| Instructions to follow |
Update the data from the line with "Task: Click the green" up to and including the line with "will click(x=567, y=26).", replacing "red dot" with "blue dot" and leaving everything else unchanged. Return only those lines.

| Stored data |
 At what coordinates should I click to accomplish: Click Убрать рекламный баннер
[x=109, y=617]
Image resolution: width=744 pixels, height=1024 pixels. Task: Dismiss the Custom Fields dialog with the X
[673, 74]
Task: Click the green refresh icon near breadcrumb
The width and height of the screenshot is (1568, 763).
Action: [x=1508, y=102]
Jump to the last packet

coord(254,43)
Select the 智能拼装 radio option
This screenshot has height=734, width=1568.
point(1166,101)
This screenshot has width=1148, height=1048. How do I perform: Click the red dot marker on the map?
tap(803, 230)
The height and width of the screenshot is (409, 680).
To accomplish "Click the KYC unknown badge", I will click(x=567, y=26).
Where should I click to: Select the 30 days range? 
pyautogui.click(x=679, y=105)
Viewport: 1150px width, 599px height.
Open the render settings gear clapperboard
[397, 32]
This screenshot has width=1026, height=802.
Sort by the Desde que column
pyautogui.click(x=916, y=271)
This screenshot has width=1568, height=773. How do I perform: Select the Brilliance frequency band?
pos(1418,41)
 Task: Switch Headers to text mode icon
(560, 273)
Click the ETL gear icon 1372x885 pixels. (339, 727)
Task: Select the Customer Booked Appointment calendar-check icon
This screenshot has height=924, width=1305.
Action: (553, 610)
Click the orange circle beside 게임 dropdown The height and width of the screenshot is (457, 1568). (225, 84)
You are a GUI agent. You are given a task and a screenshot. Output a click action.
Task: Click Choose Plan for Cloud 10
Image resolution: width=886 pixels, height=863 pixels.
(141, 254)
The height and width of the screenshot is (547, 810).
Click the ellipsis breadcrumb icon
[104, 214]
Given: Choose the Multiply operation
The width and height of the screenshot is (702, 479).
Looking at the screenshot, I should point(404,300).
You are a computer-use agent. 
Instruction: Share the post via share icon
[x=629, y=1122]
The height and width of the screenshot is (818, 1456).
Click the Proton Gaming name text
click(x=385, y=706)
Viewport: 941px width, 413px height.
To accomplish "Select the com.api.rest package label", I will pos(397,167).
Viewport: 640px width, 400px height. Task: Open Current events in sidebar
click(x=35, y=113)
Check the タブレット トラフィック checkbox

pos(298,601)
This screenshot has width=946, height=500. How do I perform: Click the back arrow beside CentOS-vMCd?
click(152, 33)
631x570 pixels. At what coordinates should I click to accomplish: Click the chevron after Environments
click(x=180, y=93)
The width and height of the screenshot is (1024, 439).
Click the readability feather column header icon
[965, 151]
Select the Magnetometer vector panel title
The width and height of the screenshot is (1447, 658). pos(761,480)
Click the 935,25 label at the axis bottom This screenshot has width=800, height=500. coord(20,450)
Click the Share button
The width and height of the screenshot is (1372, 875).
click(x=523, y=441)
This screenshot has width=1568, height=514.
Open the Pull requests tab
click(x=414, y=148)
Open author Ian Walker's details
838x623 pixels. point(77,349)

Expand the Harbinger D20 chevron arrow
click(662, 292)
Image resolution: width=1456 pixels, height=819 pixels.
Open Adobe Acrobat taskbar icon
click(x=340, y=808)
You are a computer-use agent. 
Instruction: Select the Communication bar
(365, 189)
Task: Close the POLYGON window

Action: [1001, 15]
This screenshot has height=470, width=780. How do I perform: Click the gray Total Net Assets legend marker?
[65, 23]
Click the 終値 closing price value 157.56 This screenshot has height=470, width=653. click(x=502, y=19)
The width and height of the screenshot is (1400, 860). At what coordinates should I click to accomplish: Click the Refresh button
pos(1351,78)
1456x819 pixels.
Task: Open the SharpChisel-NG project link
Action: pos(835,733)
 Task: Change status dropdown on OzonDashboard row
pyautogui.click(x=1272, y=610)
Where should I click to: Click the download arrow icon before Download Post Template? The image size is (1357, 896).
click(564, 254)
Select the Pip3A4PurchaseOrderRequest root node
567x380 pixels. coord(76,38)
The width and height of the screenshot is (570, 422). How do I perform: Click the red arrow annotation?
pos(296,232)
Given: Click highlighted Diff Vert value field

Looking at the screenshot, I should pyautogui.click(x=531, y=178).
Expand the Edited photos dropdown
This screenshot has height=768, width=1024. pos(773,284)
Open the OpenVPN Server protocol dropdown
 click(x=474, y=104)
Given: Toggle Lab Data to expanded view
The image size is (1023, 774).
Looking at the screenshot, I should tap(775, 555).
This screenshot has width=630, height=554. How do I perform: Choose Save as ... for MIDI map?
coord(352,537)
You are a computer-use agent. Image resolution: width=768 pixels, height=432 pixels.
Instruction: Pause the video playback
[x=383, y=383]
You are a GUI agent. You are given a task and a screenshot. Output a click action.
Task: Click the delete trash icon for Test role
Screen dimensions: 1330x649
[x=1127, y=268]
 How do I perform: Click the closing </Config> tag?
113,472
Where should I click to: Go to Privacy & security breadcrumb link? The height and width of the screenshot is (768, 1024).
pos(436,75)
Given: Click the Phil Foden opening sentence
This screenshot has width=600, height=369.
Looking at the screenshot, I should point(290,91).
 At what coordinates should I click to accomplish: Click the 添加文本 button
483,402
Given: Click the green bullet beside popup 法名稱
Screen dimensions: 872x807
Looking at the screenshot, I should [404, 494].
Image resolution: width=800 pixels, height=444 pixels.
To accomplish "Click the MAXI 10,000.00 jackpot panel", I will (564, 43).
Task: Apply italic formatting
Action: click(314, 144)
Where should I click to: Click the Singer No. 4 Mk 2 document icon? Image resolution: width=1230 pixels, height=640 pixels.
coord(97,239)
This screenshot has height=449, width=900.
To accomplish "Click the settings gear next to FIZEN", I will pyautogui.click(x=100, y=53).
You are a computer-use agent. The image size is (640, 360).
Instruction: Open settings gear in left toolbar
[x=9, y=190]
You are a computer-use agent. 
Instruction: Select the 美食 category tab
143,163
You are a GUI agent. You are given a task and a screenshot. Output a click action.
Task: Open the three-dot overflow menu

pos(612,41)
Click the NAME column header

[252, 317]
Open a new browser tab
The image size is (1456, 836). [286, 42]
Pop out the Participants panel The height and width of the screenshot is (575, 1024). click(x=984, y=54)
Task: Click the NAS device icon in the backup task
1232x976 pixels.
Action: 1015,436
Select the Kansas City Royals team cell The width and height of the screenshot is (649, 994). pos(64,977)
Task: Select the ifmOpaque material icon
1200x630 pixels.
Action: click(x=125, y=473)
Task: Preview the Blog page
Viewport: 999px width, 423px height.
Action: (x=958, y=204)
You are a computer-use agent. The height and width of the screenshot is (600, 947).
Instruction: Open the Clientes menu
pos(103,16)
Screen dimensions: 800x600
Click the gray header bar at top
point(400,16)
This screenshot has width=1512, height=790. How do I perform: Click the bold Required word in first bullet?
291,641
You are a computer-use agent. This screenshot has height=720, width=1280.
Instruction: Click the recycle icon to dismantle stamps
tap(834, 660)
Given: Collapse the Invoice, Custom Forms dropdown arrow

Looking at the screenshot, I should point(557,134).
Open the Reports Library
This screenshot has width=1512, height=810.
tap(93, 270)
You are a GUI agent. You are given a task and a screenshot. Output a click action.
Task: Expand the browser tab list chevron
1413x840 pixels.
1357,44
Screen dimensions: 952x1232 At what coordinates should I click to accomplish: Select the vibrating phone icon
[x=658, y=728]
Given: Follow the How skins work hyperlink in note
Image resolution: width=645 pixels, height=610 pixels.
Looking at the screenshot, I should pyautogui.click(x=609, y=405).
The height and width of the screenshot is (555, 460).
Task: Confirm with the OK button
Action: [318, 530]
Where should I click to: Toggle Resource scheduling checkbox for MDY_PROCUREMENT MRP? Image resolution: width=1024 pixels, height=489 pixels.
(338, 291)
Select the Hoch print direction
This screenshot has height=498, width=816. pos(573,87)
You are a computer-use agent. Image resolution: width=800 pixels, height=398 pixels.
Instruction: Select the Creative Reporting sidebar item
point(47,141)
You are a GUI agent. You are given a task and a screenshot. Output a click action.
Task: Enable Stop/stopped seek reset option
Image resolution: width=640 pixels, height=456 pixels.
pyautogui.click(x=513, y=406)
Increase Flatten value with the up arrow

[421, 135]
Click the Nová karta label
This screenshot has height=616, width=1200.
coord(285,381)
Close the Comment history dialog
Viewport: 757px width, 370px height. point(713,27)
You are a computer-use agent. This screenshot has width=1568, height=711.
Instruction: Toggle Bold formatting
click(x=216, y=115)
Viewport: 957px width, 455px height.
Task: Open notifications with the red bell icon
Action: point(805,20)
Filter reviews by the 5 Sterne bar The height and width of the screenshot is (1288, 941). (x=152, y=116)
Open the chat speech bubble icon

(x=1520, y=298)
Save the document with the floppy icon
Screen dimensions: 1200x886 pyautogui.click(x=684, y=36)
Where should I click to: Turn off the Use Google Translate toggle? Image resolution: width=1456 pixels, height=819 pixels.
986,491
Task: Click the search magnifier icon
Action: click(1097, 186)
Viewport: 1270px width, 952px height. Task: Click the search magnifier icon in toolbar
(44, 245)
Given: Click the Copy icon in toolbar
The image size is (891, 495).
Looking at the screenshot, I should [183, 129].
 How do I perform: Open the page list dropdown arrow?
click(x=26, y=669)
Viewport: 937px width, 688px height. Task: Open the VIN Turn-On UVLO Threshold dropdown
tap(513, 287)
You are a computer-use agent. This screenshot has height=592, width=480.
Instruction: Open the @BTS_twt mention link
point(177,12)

| Exercise solution |
Task: Click the green refresh icon near breadcrumb
The width and height of the screenshot is (1568, 763).
Action: [x=1508, y=102]
Jump to the last packet

coord(254,43)
Select the 智能拼装 radio option
This screenshot has height=734, width=1568.
point(1166,101)
This screenshot has width=1148, height=1048. How do I perform: Click the blue dot marker on the map?
tap(803, 230)
The height and width of the screenshot is (409, 680).
To accomplish "Click the KYC unknown badge", I will click(x=567, y=26).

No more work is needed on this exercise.